Les relations avec les États occidentaux se détériorent à mesure que le Mali se tourne vers la Russie. La France et ses alliés accusent la junte de s’être assurée les services de la société de sécurité privée russe Wagner, aux agissements controversés, ce que conteste Bamako. «Le gouvernement du Mali décide de se retirer de tous les organes et instances du G5 Sahel, y compris la Force conjointe» antidjihadiste, indique un communiqué du gouvernement de transition, publié dimanche soir. Les relations bilatérales avec les pays du G5 Sahel «restent maintenues», a précisé dimanche soir le ministre malien de l’Administration territoriale, le colonel Abdoulaye Maiga, sur la télévision publique malienne.
À l’origine du courroux de Bamako contre le G5, la conférence des chefs d’États de l’organisation prévue en février 2022 à Bamako et devant «consacrer le début de la présidence malienne du G5». Mais «près d’un trimestre après le terme indiqué», cette conférence «ne s’est toujours pas tenue», dit le communiqué du gouvernement malien. Bamako «rejette fermement l’argument d’un État membre du G5 Sahel qui avance la situation politique interne nationale pour s’opposer à l’exercice par le Mali de la présidence du G5 Sahel», sans citer cet État.
Le G5 Sahel compte environ 5000 militaires
Selon le gouvernement malien, «l’opposition de certains États du G5 Sahel à la présidence du Mali est liée aux manœuvres d’un État extra-régional visant désespérément à isoler le Mali», sans également préciser ce dernier État. Bamako accuse le G5 Sahel de «perte d’autonomie» et d’être victime d’une «instrumentalisation» et d’un «dysfonctionnement grave» de ses organes.
Outre le Mali et le Burkina, le G5 Sahel, composé d’environ 5000 militaires, est formé de la Mauritanie, du Tchad et du Niger. Les coups d’État militaires au Mali et au Burkina Faso, deux des cinq membres de la Force multilatérale antidjihadiste G5 Sahel, mettent à mal sa capacité opérationnelle, a récemment estimé le secrétaire général de l’ONU, Antonio Guterres, dans un rapport remis le 11 mai au Conseil de sécurité.

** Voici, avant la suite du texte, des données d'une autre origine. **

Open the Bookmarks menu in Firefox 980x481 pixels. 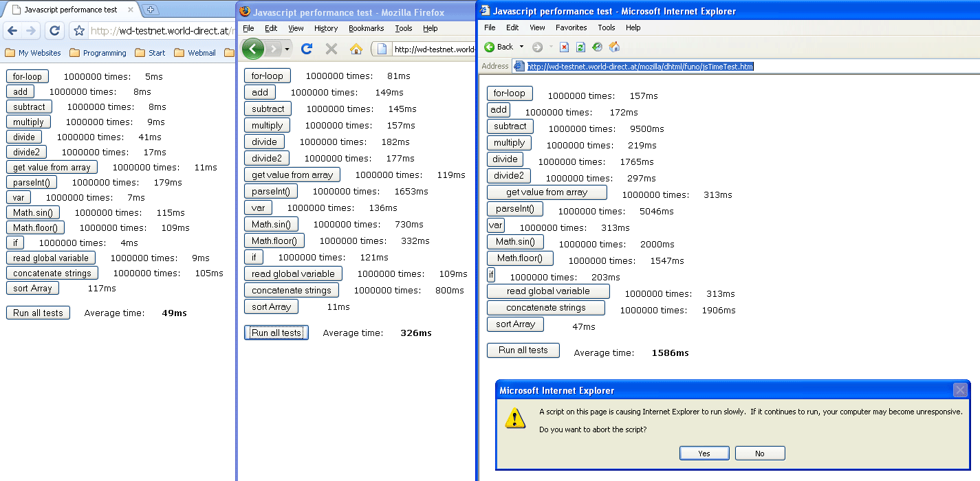tap(366, 28)
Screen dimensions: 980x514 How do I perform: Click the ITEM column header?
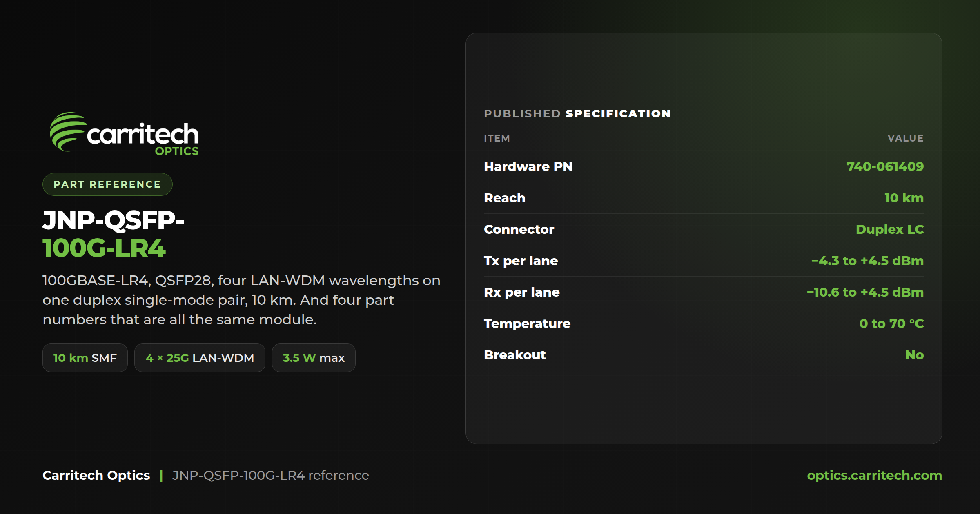[x=497, y=138]
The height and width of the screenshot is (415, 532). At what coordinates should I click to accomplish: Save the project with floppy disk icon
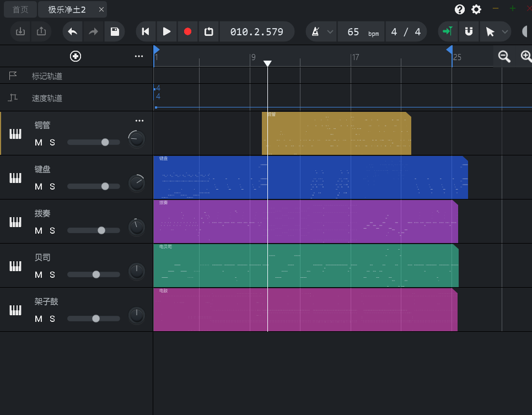click(x=115, y=31)

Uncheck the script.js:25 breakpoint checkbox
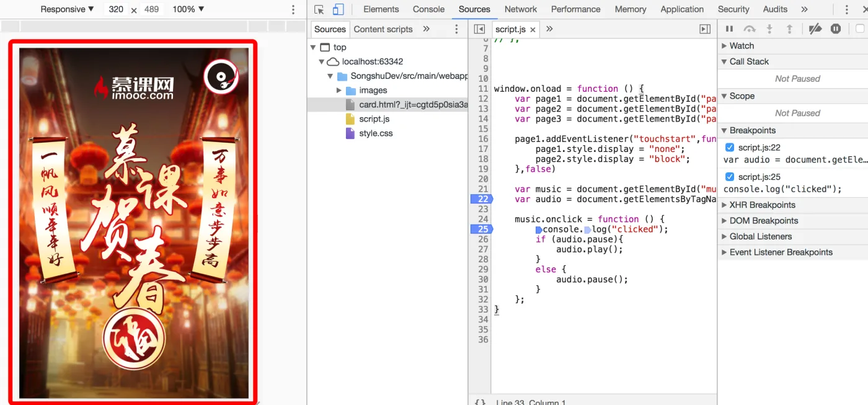click(730, 177)
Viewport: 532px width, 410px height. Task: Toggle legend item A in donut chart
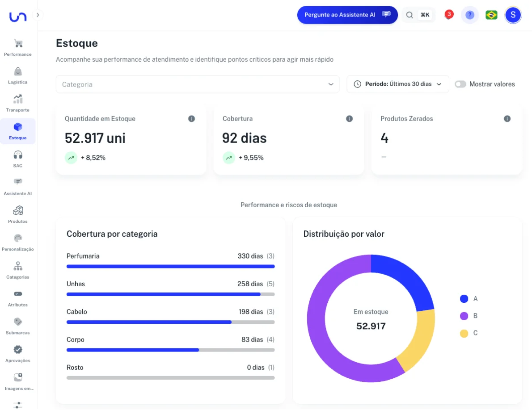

«Je suis profondément préoccupé par la détérioration rapide de la situation sécuritaire au Sahel, ainsi que par l’effet potentiellement néfaste que la situation politique incertaine au Mali, au Burkina Faso et au-delà aura sur les efforts visant à rendre plus opérationnelle la Force conjointe G5 Sahel», avait-il dit dans ce document obtenu par l’AFP. Les cinq pays du G5 Sahel avaient créé en 2014 cette organisation puis lancé en 2017 sa force militaire alors que l’étau des djihadistes se resserrait autour de ces États, aux armées sous-équipées.
Le Mali est le théâtre depuis 2012 d’opérations de groupes djihadistes liés à Al-Qaïda et à l’organisation État islamique, ainsi qu’à des violences de toutes sortes perpétrées par des milices autoproclamées d’autodéfense et des bandits. Ces violences, parties du nord en 2012, se sont propagées au centre, puis au Burkina Faso et au Niger voisins. Elles ont fait des milliers de morts civils et militaires ainsi que des centaines de milliers de déplacés, malgré le déploiement de forces onusiennes, françaises et africaines.